Last week cyber news
- A hacker claims to have breached the Ministry of Health and leaked a database containing personal information of doctors, including names, birth dates, workplaces, and contact details. He claims to have gained full root access to the server hosting the database
- Over the weekend, attackers assosiated with Iran took over the Telegram channel of Yaron Avraham and Yinir Kozen (Channel 12 News). Posts on the channel stated that Yaron Avraham’s Telegram account was hacked, from which the attackers are distributing various content.
- Thousands of Iraqi accounts were hacked via a malicious link, with accusations directed at Israel’s Unit 8200. The messages were sent from a compromised cyber group.
Cyber Alert for Academics and Research Institutions
A targeted phishing campaign against researchers and former security personnel: The National Cyber Directorate recently identified a focused phishing campaign targeting researchers and former security officials specializing in Iran and the Middle East. The phishing messages included fake links to Zoom and other fraudulent documents designed to collect sensitive information.

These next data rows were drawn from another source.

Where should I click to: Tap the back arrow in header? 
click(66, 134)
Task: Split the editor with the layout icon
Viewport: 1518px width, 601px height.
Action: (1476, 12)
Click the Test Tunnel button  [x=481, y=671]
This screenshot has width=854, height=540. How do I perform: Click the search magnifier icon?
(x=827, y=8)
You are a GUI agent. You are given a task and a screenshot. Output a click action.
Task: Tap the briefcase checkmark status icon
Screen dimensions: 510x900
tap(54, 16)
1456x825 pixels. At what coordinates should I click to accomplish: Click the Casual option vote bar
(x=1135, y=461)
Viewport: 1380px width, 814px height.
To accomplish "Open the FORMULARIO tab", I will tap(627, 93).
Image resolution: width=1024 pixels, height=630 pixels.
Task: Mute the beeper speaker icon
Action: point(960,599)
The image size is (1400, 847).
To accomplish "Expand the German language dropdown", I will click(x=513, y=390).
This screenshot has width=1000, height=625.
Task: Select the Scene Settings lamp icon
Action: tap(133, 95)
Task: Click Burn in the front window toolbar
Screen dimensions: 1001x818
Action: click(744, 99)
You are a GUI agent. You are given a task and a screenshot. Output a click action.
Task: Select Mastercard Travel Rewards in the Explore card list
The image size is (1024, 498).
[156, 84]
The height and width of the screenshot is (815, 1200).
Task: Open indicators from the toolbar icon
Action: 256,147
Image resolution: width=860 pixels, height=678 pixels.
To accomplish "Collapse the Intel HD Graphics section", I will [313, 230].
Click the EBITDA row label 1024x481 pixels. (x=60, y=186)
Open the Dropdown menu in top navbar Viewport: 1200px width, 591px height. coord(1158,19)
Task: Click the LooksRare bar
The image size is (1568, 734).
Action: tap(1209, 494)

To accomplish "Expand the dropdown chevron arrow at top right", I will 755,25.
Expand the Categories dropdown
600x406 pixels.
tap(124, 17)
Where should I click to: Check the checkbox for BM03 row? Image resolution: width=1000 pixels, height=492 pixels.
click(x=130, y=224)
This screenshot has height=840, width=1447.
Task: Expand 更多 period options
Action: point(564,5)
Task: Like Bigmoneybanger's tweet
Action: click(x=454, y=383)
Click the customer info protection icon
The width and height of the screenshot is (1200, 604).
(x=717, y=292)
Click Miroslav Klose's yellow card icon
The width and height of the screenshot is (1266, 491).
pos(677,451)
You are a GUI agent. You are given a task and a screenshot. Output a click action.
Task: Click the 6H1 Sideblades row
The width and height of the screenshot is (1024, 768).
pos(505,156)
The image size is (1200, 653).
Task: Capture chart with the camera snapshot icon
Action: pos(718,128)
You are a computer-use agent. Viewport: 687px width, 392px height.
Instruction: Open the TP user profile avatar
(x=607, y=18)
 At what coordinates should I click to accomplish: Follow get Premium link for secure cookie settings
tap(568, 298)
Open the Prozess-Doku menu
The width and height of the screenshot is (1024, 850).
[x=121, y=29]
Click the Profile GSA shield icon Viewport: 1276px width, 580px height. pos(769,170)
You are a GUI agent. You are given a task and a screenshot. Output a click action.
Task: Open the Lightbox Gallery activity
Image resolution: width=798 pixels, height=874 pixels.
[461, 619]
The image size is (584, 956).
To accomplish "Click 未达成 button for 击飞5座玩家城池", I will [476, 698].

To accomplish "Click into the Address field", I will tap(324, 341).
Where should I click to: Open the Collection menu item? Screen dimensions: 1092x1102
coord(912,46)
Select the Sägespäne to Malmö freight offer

This campaign is attributed to the Iranian hacking group APT42, linked to the Islamic Revolutionary Guard Corps (IRGC), which specializes in cyber espionage. The group targets policy researchers, diplomats, and government officials to gather sensitive intelligence.
An additional phishing email alert: The National Cyber Directorate warns of another email impersonating an official message from the directorate, claiming vulnerabilities in the Chrome browser. This message includes a link to download a “security update,” which actually leads to a file infected with malware. Users should be cautious of the poorly worded content of the message in both Hebrew and English, which can serve as a warning sign of the spoofing.
Instructions and Recommendations
- Caution with Email Messages: Verify the sender’s identity through an alternative communication channel.
- Check Attachments and Links: Do not click on links or attachments from unknown sources. Verify them using tools like ScanMySMS.
- Update Security Systems: Monitor threat identifiers across all organizational security systems and install antivirus software.
- Two-Factor Authentication: Enable additional authentication for critical accounts.
- Stay Vigilant: Report any suspicious messages to your organization’s information security officer.